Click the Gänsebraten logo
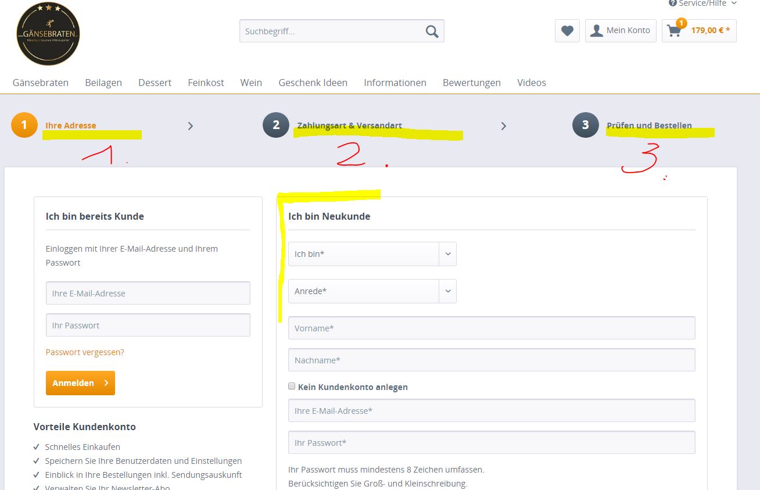760x490 pixels. click(x=48, y=34)
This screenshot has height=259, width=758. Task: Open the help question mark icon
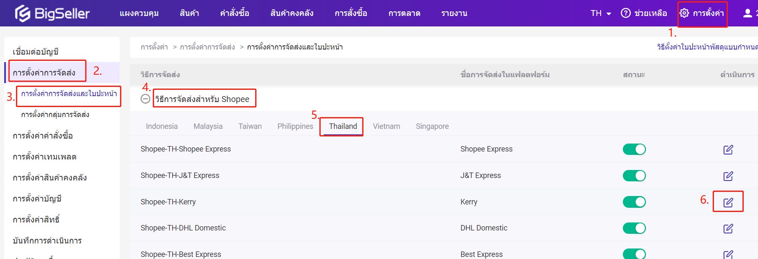click(x=625, y=13)
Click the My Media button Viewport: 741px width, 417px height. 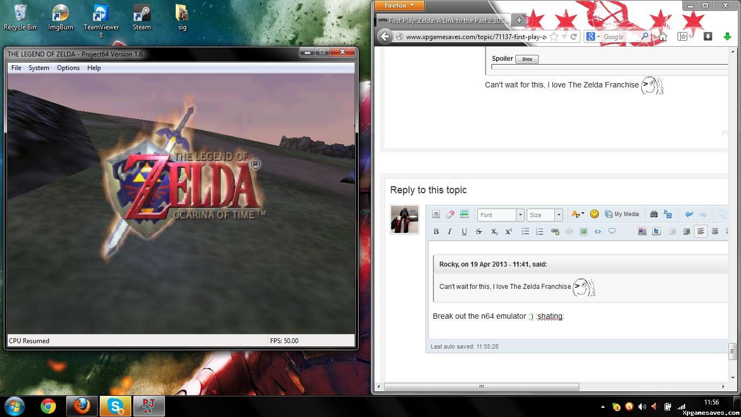coord(622,214)
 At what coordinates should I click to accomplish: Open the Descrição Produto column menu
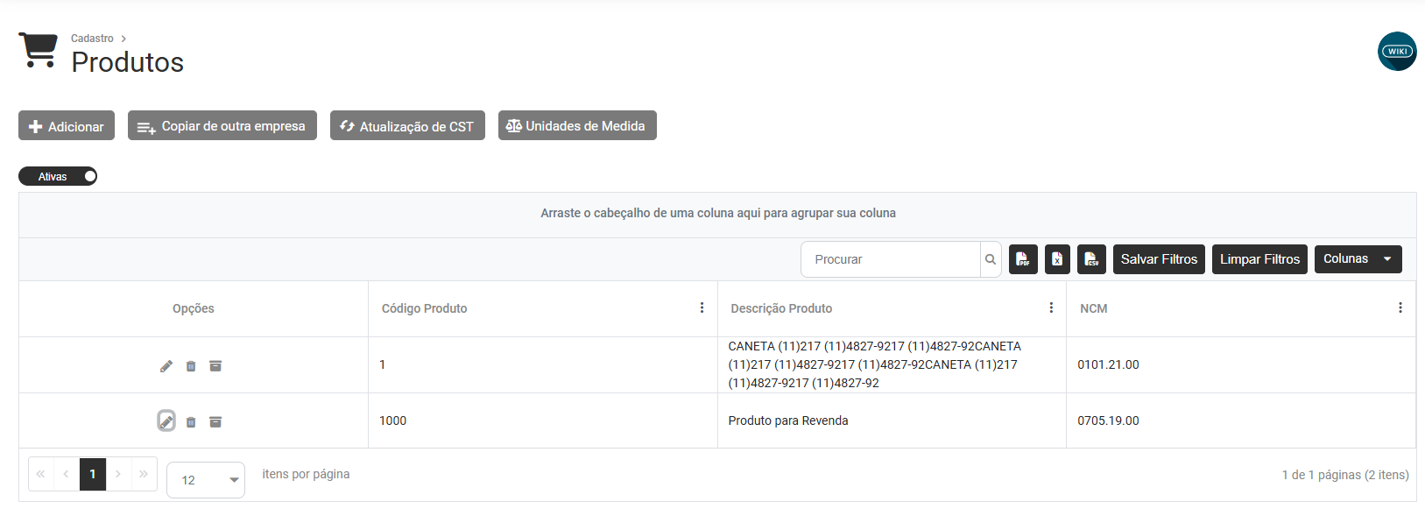pos(1051,308)
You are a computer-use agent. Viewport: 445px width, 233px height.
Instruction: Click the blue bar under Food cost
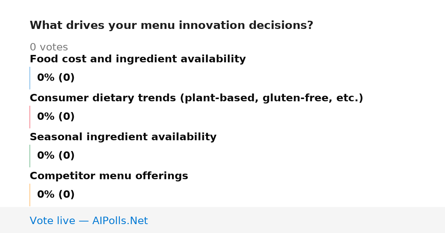coord(30,78)
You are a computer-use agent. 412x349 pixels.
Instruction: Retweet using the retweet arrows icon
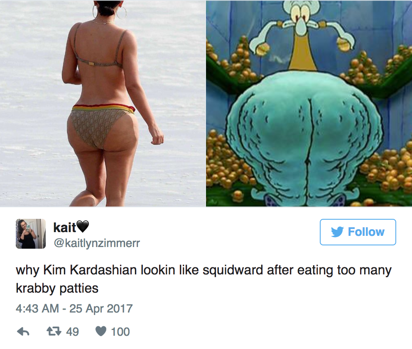point(53,332)
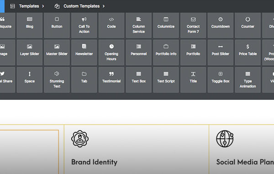Expand the Templates menu chevron
The width and height of the screenshot is (274, 174).
pos(43,6)
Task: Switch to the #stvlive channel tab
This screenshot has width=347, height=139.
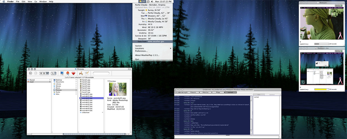Action: pos(205,92)
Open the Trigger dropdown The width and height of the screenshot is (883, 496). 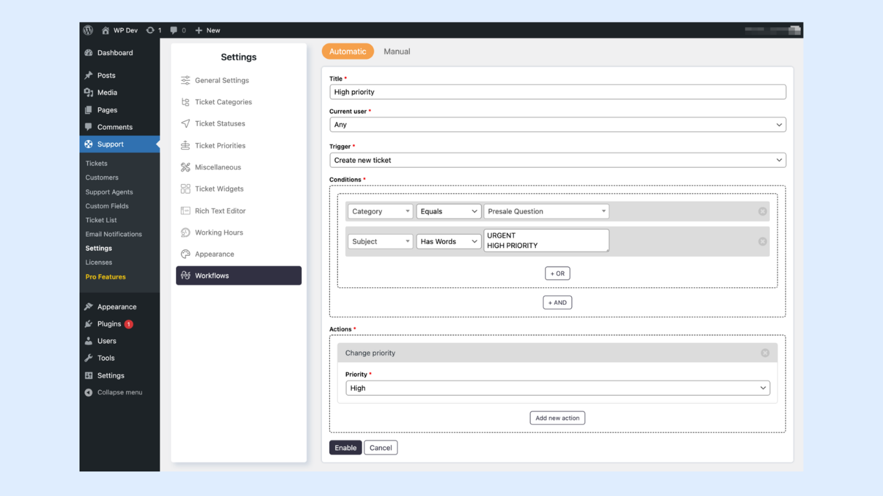click(557, 160)
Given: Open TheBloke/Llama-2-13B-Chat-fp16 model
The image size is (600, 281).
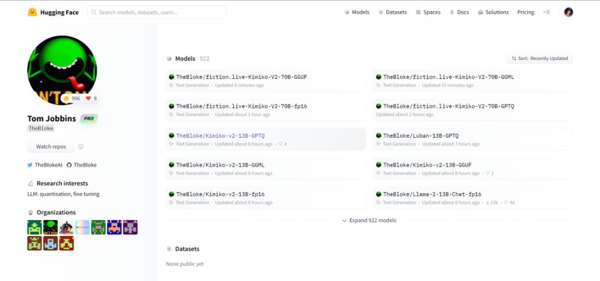Looking at the screenshot, I should click(x=432, y=194).
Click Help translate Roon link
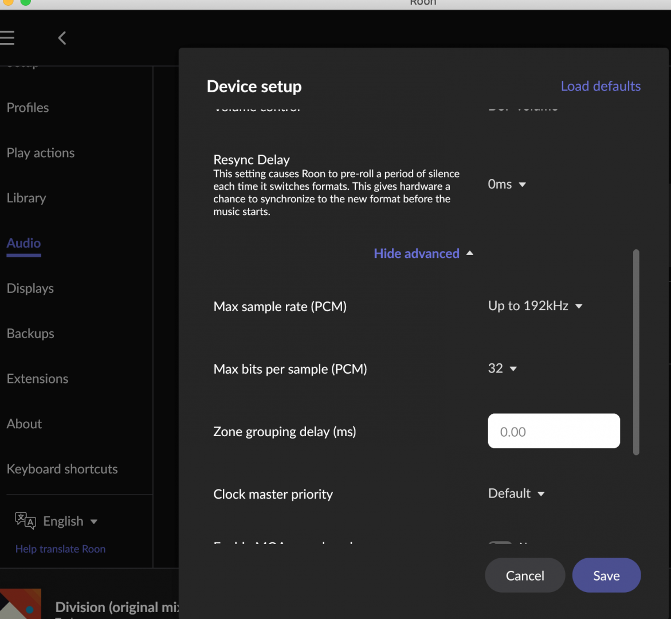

* Required action: Extract from the material all lines containing the string "computer".

* Answer box:
You are a computer-use agent. Viewport: 445px width, 233px height.
You are a computer-use agent. 412x349 pixels.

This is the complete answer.